Working in fashion and beauty is a weird one. You’re constantly navigating the cracks and chasms between ever-shifting paradigms and trying to decide where you stand with regards to the week’s bizarre controversies. I’ve always had pretty strong views about beauty and body agency but in recent months, the onslaught of op-eds, vlogs and tweets about fillers and botox just floored me.
I wondered how I could ever make my mind up about this stuff with so much contradictory information doing the rounds. Everyone I knew had a different opinion on non surgical beauty treatments, and despite these kinds of treatments becoming more and more normalised, there still seemed to be a murky culture of shame and bad press surrounding them.
Not content with what I’d learnt from beauty bloggers and online women’s mags, I caught up with a professional aesthetician and plastic surgeon based at the Cadogan Clinic on Chelsea’s Sloane Street. A leading expert in surgical and non surgical beauty treatments, I asked Olivier Branford for his thoughts on why fillers and botox are suddenly so popular but why they seem to have such a bad rep…
‘I think that the worry around the cosmetic side of medicine is that some practitioners go into it to financially benefit themselves, not to benefit patients’ says Olivier. ‘Traditional plastic surgeons don’t tend to do fillers, but if you look at the data from last year, there was a 42% drop in facelifts whereas fillers are just booming. It’s people buying counterfeit product on the internet and doing a weekend course that are contributing to these numbers.’
Now, I’m guilty of spending a lot of money on skincare but a treatment like botox or facial fillers can be very pricy. I was keen to know why such an expensive set of treatments, given one that only lasts six months to a year, had managed to become quite so popular. Olivier told me that generally, people think about availability and price before they consider safety or quality, meaning many practitioners will offer cheap counterfeit filler at reduced costs and mess with patients’ lips by over-injecting non-licensed product.

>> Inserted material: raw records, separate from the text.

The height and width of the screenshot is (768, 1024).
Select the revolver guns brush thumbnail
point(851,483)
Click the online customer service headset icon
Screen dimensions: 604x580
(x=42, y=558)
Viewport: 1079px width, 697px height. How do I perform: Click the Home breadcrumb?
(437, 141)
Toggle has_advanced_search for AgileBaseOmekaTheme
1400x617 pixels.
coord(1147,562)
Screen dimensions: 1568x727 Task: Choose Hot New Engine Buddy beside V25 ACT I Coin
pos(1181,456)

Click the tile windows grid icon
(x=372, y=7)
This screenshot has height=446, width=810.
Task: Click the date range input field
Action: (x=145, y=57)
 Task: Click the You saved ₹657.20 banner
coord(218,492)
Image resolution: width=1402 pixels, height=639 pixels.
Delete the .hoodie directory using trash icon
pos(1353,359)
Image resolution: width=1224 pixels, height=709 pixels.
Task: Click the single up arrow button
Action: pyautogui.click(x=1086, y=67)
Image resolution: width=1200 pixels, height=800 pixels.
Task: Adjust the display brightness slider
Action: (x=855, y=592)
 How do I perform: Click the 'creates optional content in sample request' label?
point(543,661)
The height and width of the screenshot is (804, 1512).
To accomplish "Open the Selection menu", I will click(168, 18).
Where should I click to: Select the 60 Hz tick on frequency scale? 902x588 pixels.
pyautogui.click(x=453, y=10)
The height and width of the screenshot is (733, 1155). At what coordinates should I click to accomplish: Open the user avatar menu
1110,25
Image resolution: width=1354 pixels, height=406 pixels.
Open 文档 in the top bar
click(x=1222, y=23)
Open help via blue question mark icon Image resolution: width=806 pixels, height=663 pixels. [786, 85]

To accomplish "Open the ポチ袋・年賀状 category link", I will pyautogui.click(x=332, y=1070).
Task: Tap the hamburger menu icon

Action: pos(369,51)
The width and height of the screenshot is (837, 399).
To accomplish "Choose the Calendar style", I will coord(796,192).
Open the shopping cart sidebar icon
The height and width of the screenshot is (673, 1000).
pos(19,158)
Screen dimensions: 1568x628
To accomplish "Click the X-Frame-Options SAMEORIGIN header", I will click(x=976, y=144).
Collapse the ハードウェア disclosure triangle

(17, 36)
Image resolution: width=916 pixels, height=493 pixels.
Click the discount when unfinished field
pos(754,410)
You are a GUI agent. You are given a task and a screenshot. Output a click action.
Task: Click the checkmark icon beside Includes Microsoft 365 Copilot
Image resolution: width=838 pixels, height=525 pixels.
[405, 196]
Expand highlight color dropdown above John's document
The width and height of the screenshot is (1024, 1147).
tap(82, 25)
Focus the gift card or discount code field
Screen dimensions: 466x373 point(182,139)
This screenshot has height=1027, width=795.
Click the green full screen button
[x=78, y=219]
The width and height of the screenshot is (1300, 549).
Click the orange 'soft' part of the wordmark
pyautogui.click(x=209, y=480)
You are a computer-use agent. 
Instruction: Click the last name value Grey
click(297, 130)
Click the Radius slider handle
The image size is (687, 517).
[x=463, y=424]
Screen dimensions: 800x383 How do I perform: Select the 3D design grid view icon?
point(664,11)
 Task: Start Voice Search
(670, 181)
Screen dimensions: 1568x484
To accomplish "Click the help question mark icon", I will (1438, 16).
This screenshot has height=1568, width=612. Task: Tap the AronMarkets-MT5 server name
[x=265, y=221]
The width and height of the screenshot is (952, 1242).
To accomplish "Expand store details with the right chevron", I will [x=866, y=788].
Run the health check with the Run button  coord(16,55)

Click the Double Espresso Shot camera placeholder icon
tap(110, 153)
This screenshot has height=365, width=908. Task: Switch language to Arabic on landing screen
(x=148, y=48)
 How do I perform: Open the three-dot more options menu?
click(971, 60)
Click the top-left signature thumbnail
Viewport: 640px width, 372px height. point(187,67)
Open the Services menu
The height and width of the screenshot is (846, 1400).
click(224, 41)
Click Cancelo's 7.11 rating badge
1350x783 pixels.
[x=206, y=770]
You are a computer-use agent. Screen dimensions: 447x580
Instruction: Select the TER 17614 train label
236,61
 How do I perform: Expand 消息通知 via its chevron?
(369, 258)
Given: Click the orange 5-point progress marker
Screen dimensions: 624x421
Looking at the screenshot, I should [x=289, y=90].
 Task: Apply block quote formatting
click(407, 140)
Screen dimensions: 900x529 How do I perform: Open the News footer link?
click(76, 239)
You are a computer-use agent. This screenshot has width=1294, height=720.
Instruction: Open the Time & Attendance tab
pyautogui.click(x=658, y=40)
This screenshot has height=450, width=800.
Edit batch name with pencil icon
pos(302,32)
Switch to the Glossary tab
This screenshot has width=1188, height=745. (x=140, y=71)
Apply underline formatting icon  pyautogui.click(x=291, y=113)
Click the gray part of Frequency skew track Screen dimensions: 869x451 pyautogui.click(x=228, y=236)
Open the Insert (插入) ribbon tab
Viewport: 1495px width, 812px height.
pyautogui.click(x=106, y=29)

‘Whereas I would use 0.5ml of filler for lip enhancement others will use 2ml and that’s how they end up with a trout pout. Most practitioners will tell you that the product doesn’t keep and should be used all at once so will inject the whole 2ml. The product keeps for at least two weeks so returning for smaller quantities is best.’
I asked Olivier why this sort of thing has come to represent the medical-beauty industry to such a great extent and why we never think of natural beauty when we think about fillers and botox. ‘Obviously the media shows us worst case scenarios and celebrities who’ve had dodgy work done but marketing also has a role to play’ he told me.
‘Dodgy practitioners do a lot of marketing so if you want to have a treatment and don’t know where to start, it’s likely that one of these practitioners will be more discoverable to you. Doctors who don’t aim for an image of natural beauty with these treatments are distorting our ideas of what is beautiful. As medical professionals, we’re responsible. Everyone is beautiful and no one needs these treatments but if you want them then it’s essential that you work on enhancing your natural beauty with safe quality results.’
Whatever your opinion and whether you’re for or against these sorts of treatments, the most important thing is knowing where and how to have them carried out safely and professionally and being able to recognise that fillers and botox don’t represent a particular aesthetic. A large proportion of people who’ve undergone these quick, un-invasive procedures generally don’t look ‘fake’ or ‘botched’ and it’s important to remember that. It’s also worth bearing in mind what an enormous confidence booster a treatment like this can be for some.
After my chat with Olivier I was confident that the negative stereotypes connected with and the shame culture that surrounds these sorts of treatments are things we should leave at the door when we discuss beauty. I’ve always believed that self improvement is nothing to be ashamed of. Your body is yours to do whatever you want with, though with that being said, you only get one body so being safe with your choices is paramount.